Continue the flexible dieting text, starting after its final sentence and describing the next phase of nutritional structure.

▶ [Document excerpt]:
──────────

I’ve written this article to give some insight to the stages of flexible dieting or rather, the phases of nutritional structure you can flow through, as you get closer to your goal.
If you are brand new to the concept of flexible dieting, your biggest priority is to learn about the nutrient content of foods you typically enjoy, whilst still eating towards your goals in the process. I strongly recommend following a meal plan that includes the foods you enjoy eating along with the measurements and macronutrient totals. This should equate to a daily macronutrient intake that is effective towards your goals and will be considered as your training wheels.
Using this meal plan as a guide, you can start to find easy alternatives like sweet potato instead of rice, chicken instead of fish, or coconut oil instead of flaxseed oil. Moving forward, you can start to make bigger adjustments such as adding salmon to your diet and removing the chicken and some flaxseed oil to allow for the increased dietary fat coming from the salmon.
In all cases, if things get too tough, revert back to the meal plan. You’ll spend most of your days eating a smaller variety of foods but will consider the benefits of being consistent.
After a few weeks or months of tracking your macros, you start to understand things a lot more, and get more creative. Your nutritional knowledge increases and you’re able to tell random people how much protein/carbs/fat is in whatever they’re eating; a banana for example (approx. 23 grams of carbs per 100g). You’re able to make stress-free adjustments and more importantly, you’re closer to your goal physique thanks to consistency over time.
At this level, you’re seeing the results you expect from your calorie/macronutrient intake consistency, and are able to mix things up a little more, making flexible dieting a little more flexible. At times you guesstimate the nutrient content of a meal. You eat out occasionally and are comfortable with a more relaxed approach to tracking your intake. If you start to notice that you’re gaining body fat you tighten things up and track more accurately.
This is a step in the right direction, and for some as far as they’d like to push it.

──────────

▶ [Dataset entries]:
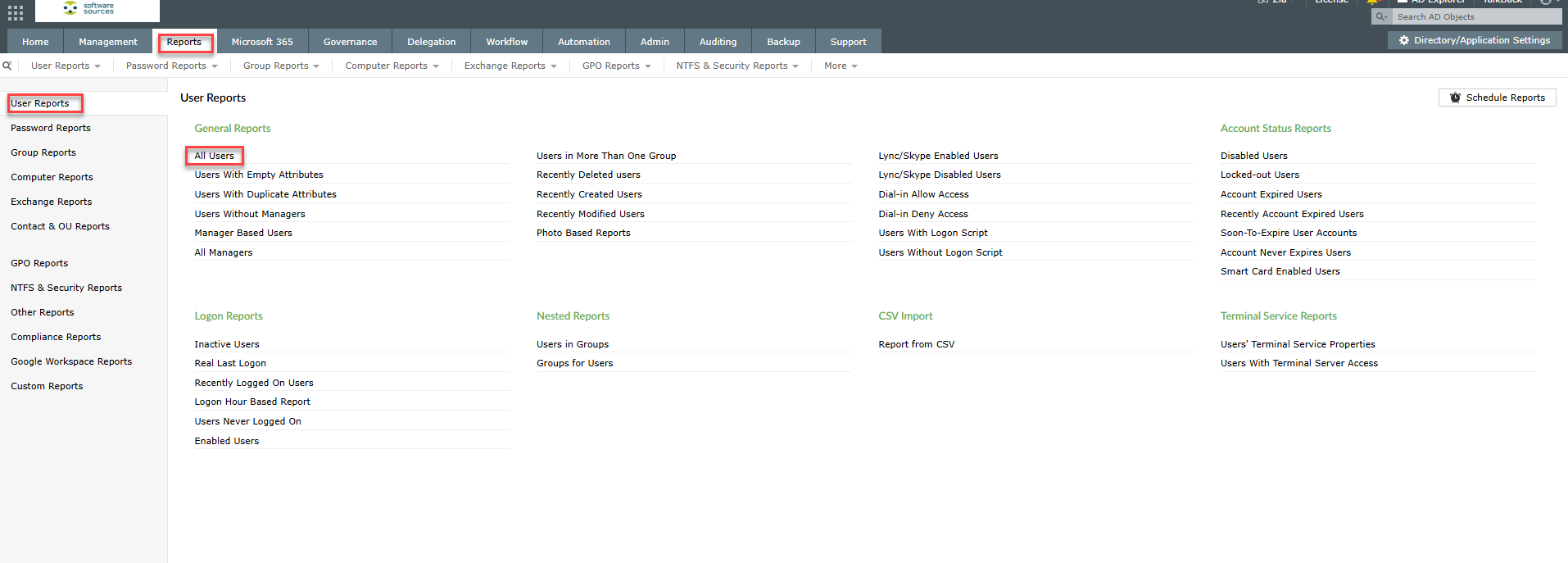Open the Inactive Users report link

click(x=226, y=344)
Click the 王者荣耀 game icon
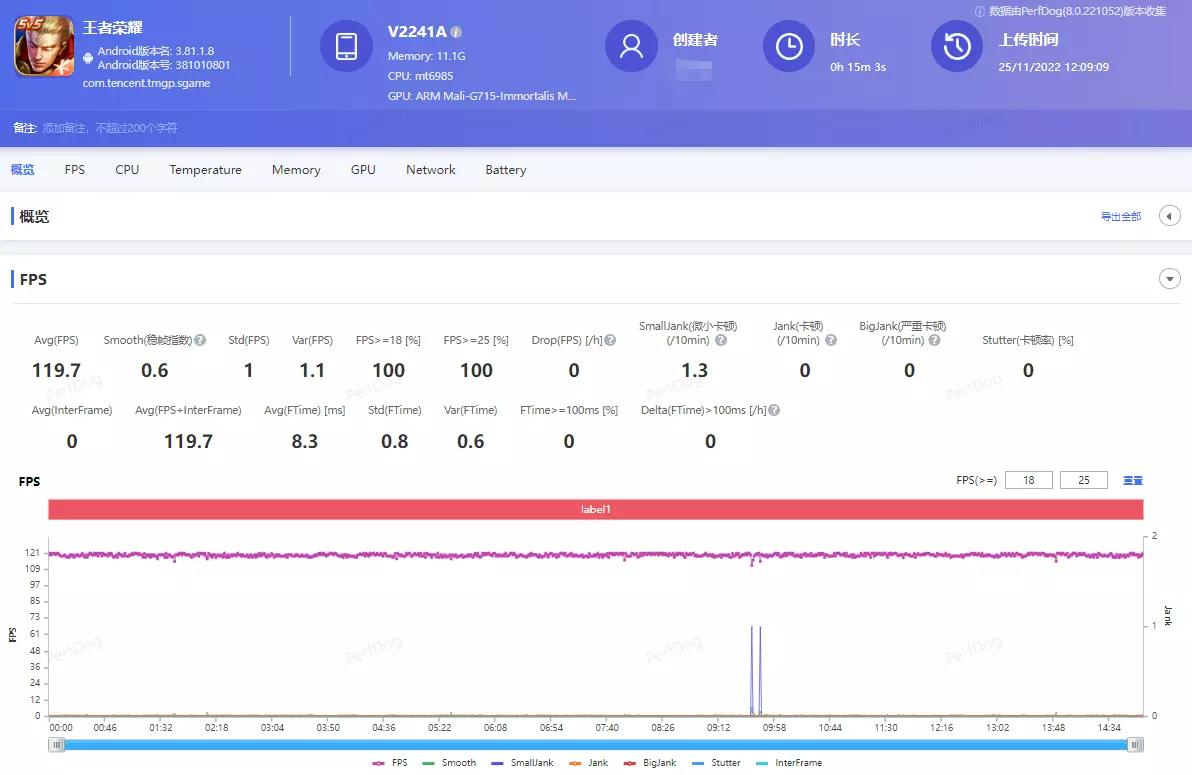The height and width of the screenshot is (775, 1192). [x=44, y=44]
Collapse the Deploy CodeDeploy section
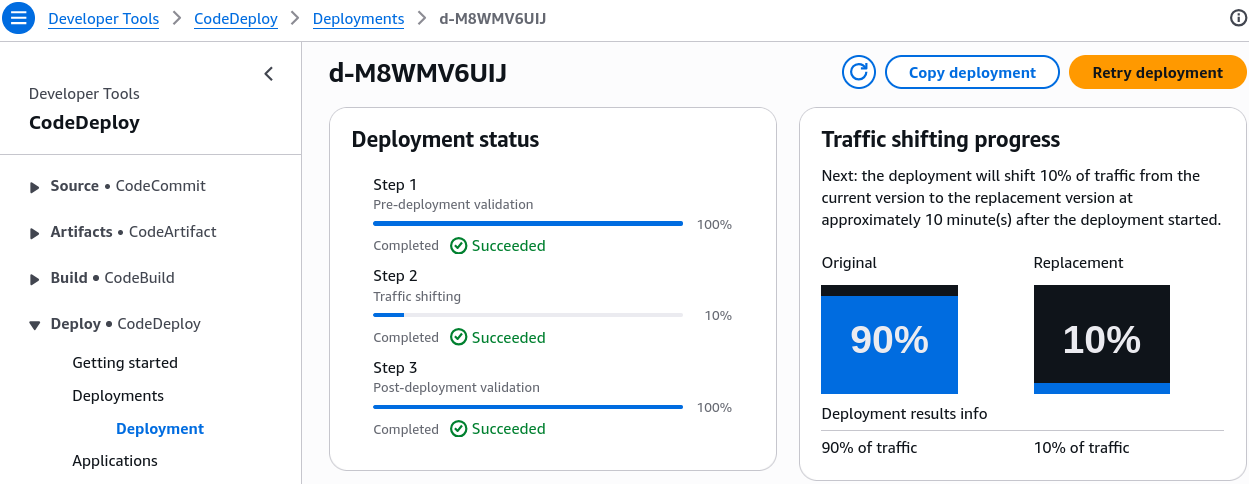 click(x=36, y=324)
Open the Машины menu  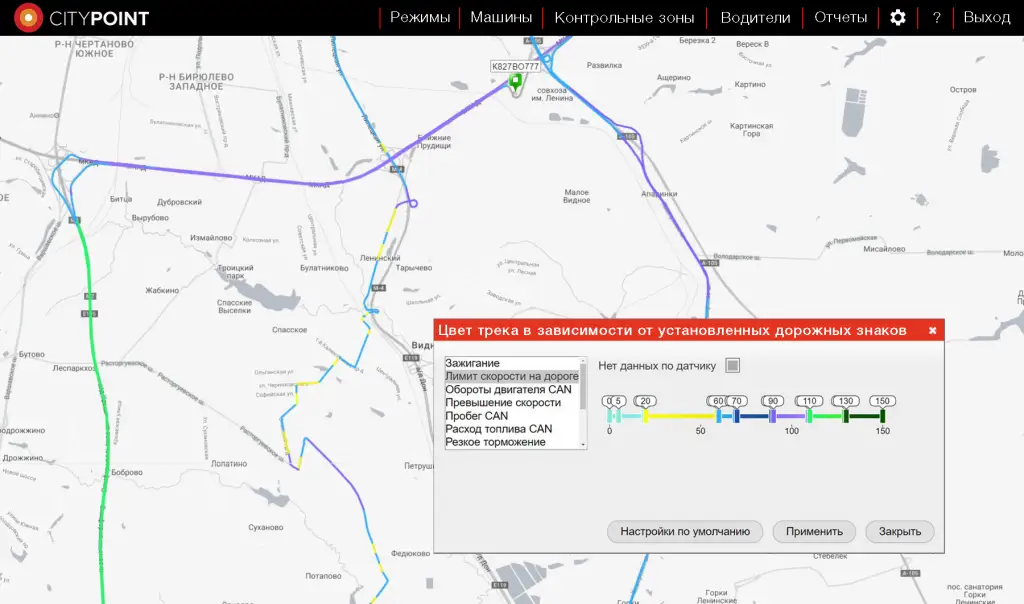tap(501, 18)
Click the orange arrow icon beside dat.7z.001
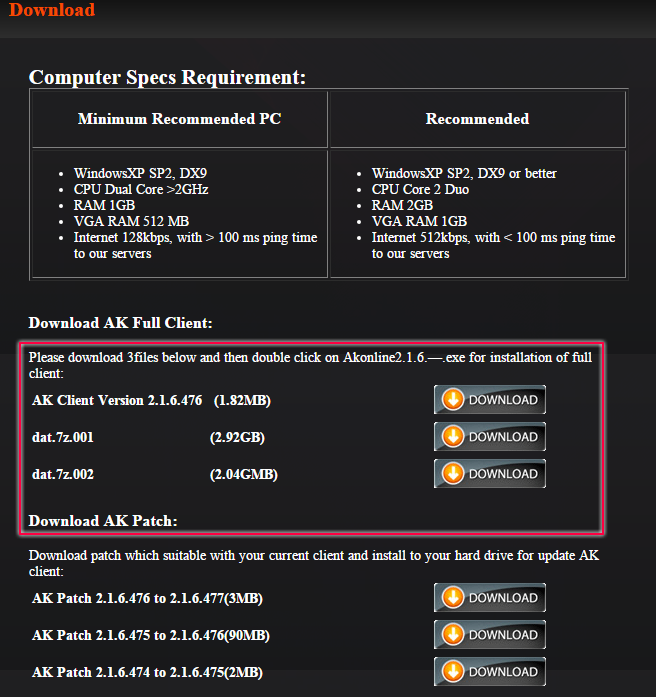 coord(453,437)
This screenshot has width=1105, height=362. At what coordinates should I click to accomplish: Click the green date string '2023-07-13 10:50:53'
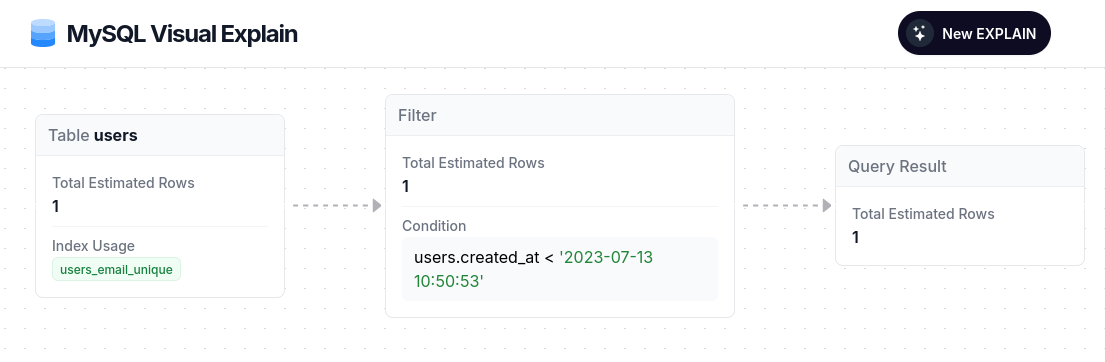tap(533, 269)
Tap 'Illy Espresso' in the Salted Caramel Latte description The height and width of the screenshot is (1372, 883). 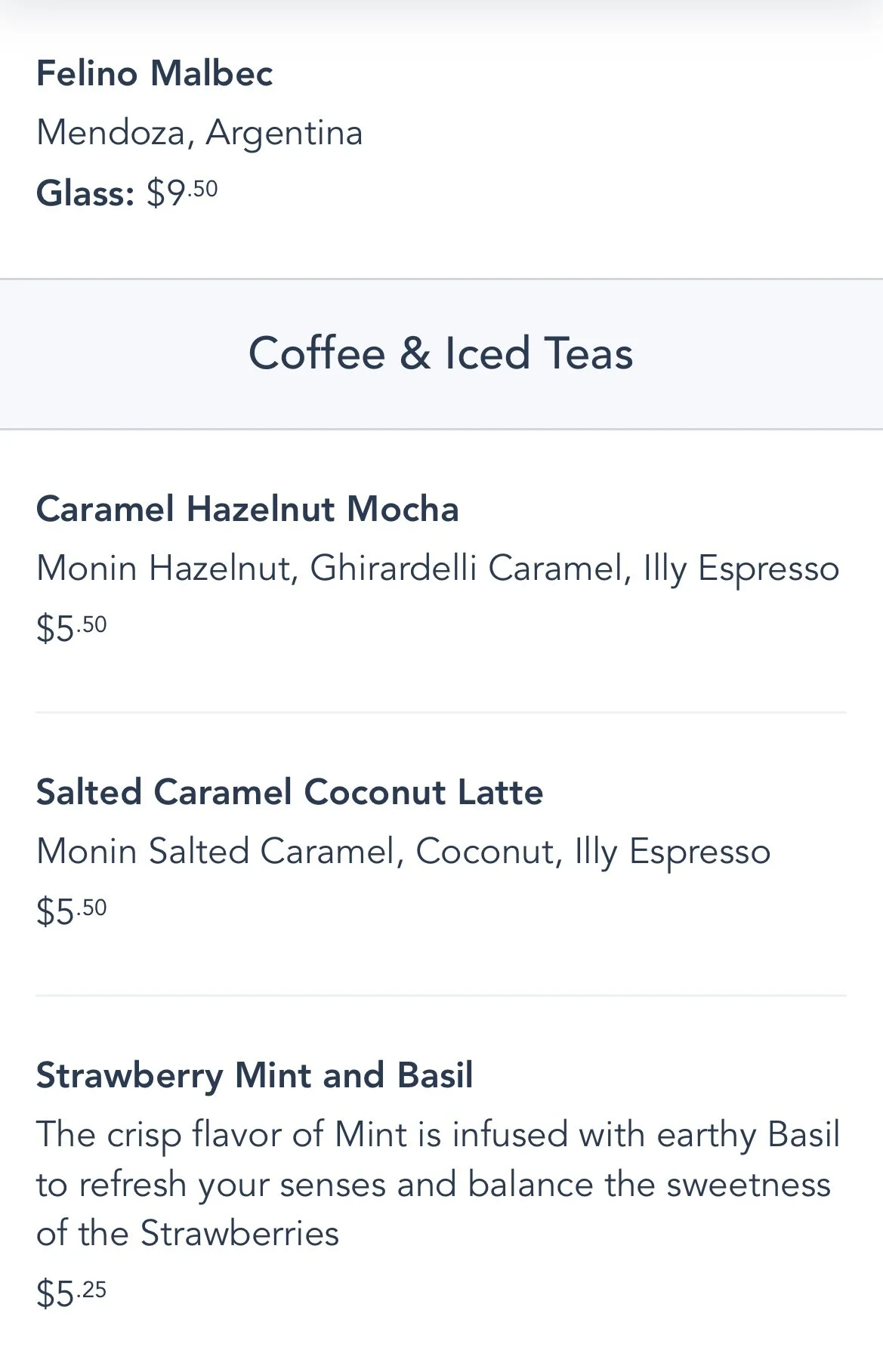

──────────

▶ [Response area]:
You’re probably thinking this is the level where flex bowls and fun foods are in abundance. To be honest it is typically “The Newbie” who is eager to enjoy these treats. However yes, at the advanced level you’re essentially very close to your goal physique, or are happy to maintain the way you look. At this level, given the hard work you’ve put in over time to reach it, you’re able to be a lot more flexible with your dieting.
This could mean an increase in restaurant meals that you can’t accurately track. It could also mean having days where you only track your protein intake or a step further; don’t track at all. It really is an individual approach however the overall goal is to be mindful to ensure the maintenance of your physique and good health.
The advanced level is not for everyone. It would be foolish to expect to be able to eat out often, not track some days, and still expect the results you may achieve from a meal plan (the level of ultimate accuracy). In a way, you almost have to earn the freedom of increased flexibility.
Flexible dieting will always be approached differently from person to person and that is totally fine. However think about what your physique or fat loss goals are. Are you close enough to enjoy being more flexible, or is it best to keep things simple, accurate, and consistent?
Eat towards your goals, enjoy variety, and create balance.
There will come a time where being more flexible with flexible dieting is the right step for you. However if you’re getting ready for a wedding, photoshoot, or bodybuilding competition, now probably isn’t that time (more on that later).